§ **DATASET EXCERPTS**:
——

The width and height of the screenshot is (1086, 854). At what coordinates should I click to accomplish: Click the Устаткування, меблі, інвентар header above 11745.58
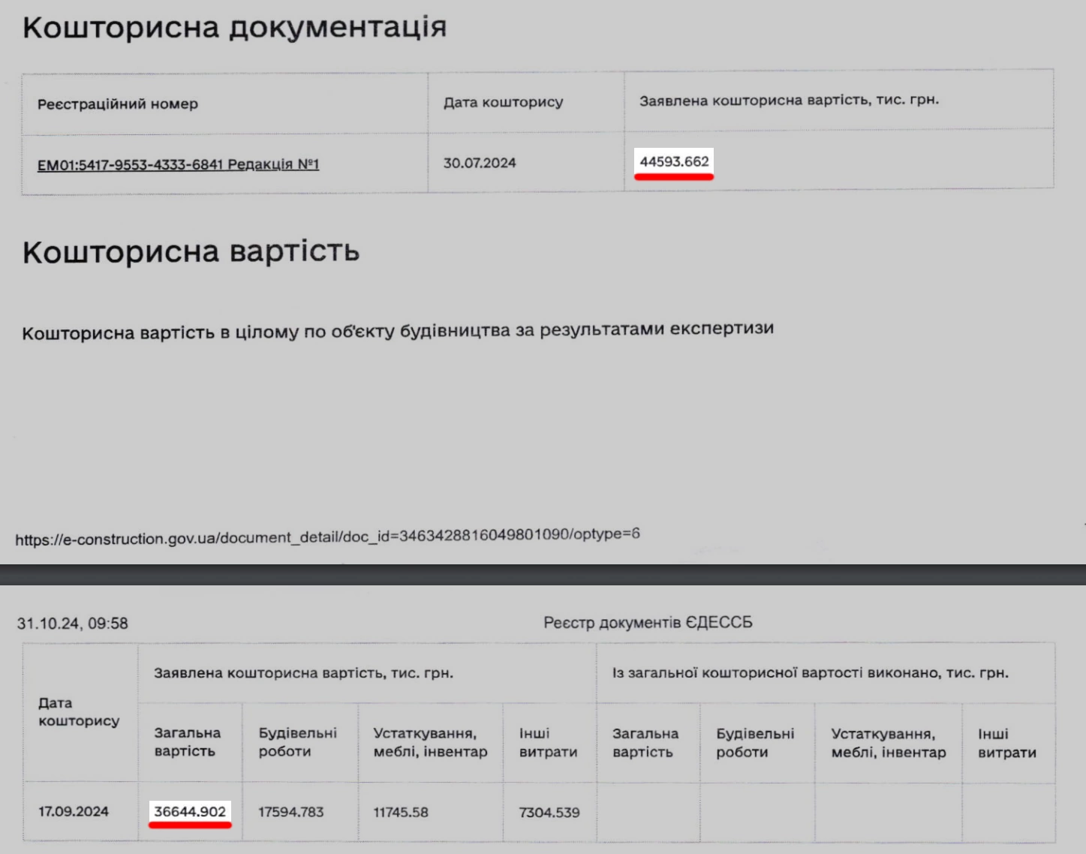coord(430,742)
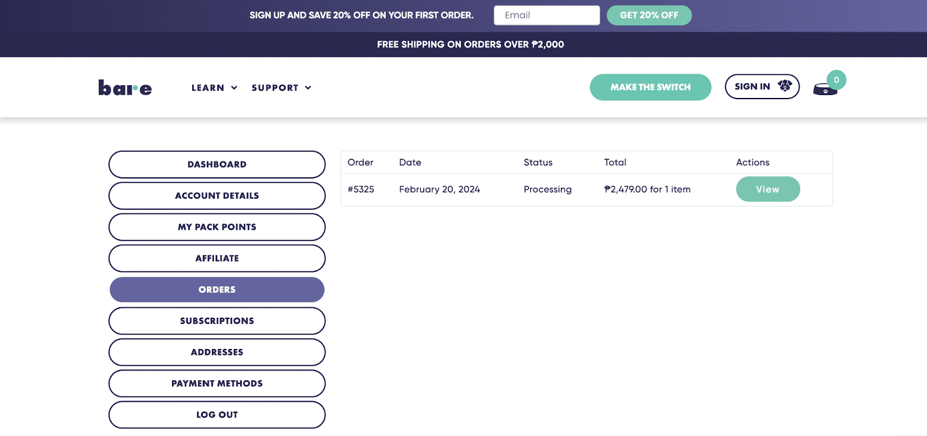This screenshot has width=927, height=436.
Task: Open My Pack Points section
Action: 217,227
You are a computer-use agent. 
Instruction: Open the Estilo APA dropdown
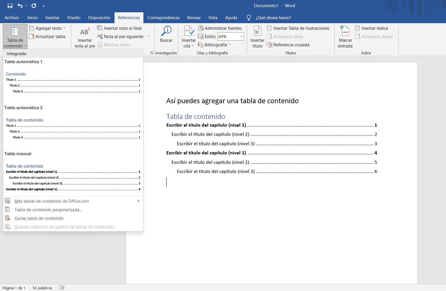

——

§ **WHAT NEEDS TO BE DONE**:
Repeat the full listing above without altering a word, and skip the pictures.

§ **WRITTEN SOLUTION**:
The width and height of the screenshot is (1086, 854). At what coordinates should I click to accomplish: Click the Устаткування, меблі, інвентар header above 11745.58
coord(430,742)
This screenshot has width=927, height=436.
Task: Open My Pack Points section
Action: 217,227
You are a computer-use agent. 
Instruction: Open the Estilo APA dropdown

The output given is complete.